7. Can mouth sores be a sign of oral cancer?
– While most mouth sores are harmless, some can be a sign of oral cancer. It is essential to get any persistent mouth sore checked by a professional.

8. How are mouth sores diagnosed?
– Diagnosis involves a thorough examination of the mouth and may include taking a biopsy or performing blood tests.

9. What treatment options are available for mouth sores?
– Treatment varies depending on the cause and may include topical medications, oral medications, antibiotics, antiviral drugs, or surgical intervention.
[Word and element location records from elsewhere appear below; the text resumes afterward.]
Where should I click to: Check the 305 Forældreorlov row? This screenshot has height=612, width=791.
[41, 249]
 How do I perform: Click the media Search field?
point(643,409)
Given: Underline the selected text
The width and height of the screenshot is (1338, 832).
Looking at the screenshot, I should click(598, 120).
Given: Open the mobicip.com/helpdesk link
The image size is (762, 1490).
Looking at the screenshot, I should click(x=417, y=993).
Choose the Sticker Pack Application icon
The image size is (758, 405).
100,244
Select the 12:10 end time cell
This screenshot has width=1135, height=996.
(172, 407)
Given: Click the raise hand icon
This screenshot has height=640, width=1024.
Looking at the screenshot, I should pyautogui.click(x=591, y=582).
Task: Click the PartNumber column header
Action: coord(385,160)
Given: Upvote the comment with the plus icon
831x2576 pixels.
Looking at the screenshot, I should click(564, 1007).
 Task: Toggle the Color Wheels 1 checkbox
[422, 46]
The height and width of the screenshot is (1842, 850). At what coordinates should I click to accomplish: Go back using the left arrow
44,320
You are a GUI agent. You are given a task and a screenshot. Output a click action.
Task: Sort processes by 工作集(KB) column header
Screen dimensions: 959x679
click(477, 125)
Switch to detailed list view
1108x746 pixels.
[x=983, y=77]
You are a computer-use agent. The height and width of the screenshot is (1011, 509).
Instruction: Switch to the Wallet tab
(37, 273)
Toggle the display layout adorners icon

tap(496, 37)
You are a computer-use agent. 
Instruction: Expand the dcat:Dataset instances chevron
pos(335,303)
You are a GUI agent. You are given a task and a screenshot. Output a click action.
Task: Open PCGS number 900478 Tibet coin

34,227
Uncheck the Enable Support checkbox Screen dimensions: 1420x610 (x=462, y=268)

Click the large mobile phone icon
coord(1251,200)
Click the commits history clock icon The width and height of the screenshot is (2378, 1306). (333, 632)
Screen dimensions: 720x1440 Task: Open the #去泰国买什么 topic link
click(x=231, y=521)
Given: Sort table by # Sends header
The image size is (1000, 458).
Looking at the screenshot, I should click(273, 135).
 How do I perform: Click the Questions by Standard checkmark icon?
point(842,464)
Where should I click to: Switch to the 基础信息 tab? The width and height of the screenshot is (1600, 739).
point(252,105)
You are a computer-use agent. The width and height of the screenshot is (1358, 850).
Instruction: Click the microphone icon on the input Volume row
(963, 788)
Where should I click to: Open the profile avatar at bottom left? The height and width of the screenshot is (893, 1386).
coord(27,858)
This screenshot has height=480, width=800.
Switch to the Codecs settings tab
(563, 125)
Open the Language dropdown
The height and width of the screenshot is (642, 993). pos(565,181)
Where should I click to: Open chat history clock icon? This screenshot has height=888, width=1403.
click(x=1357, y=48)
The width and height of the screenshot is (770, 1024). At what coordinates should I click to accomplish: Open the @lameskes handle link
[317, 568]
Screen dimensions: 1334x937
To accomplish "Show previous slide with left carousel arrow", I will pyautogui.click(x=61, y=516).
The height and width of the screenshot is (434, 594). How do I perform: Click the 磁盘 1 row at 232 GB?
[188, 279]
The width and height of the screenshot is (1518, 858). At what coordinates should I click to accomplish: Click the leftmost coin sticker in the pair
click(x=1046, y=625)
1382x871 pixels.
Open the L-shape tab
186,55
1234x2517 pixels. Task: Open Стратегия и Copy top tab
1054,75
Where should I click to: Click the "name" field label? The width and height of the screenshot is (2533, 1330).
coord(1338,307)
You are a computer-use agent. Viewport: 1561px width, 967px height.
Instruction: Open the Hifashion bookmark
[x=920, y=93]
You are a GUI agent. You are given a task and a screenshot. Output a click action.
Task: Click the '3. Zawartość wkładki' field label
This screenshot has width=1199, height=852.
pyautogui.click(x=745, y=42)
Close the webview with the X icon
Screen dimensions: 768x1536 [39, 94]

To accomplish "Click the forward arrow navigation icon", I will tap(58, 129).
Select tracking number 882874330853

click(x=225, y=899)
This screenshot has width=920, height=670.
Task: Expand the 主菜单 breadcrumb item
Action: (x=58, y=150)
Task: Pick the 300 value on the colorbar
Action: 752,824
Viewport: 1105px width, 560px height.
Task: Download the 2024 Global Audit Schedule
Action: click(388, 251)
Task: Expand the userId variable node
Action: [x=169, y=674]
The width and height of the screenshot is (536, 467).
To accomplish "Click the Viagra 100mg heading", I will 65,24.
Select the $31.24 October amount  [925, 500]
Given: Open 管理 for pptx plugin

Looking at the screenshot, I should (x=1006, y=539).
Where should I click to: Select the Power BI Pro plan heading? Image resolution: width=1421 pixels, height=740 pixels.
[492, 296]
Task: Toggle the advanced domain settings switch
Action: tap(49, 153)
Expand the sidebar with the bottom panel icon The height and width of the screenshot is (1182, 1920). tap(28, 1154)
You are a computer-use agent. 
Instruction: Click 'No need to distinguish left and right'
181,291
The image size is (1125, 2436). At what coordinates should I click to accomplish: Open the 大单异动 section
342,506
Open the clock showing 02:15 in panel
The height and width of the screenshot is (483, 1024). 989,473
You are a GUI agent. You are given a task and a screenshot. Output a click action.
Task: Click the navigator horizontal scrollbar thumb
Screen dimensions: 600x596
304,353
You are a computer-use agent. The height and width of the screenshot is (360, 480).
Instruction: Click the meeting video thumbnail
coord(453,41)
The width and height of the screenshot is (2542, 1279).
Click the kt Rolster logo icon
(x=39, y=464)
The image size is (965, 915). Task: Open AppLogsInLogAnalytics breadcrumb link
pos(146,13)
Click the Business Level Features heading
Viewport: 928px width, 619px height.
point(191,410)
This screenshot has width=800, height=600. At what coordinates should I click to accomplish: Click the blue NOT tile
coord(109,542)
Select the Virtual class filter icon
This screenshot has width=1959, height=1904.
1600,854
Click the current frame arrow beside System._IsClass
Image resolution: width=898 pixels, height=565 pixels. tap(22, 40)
10. How can I prevent mouth sores?
– Maintaining good oral hygiene, avoiding triggering foods, managing stress, and protecting your mouth from injuries can help prevent mouth sores.

11. Can mouth sores be a symptom of an underlying health condition?
– Yes, mouth sores can sometimes indicate an underlying health condition such as a weakened immune system, nutritional deficiencies, or autoimmune diseases.

In conclusion, several healthcare providers can effectively treat mouth sores, including dentists, oral and maxillofacial surgeons, oral pathologists, general practitioners, dermatologists, infectious disease specialists, rheumatologists, allergists/immunologists, gastroenterologists, oncologists, and ENT specialists. If you are experiencing persistent or severe mouth sores, it is best to seek professional advice to determine the cause and receive appropriate treatment.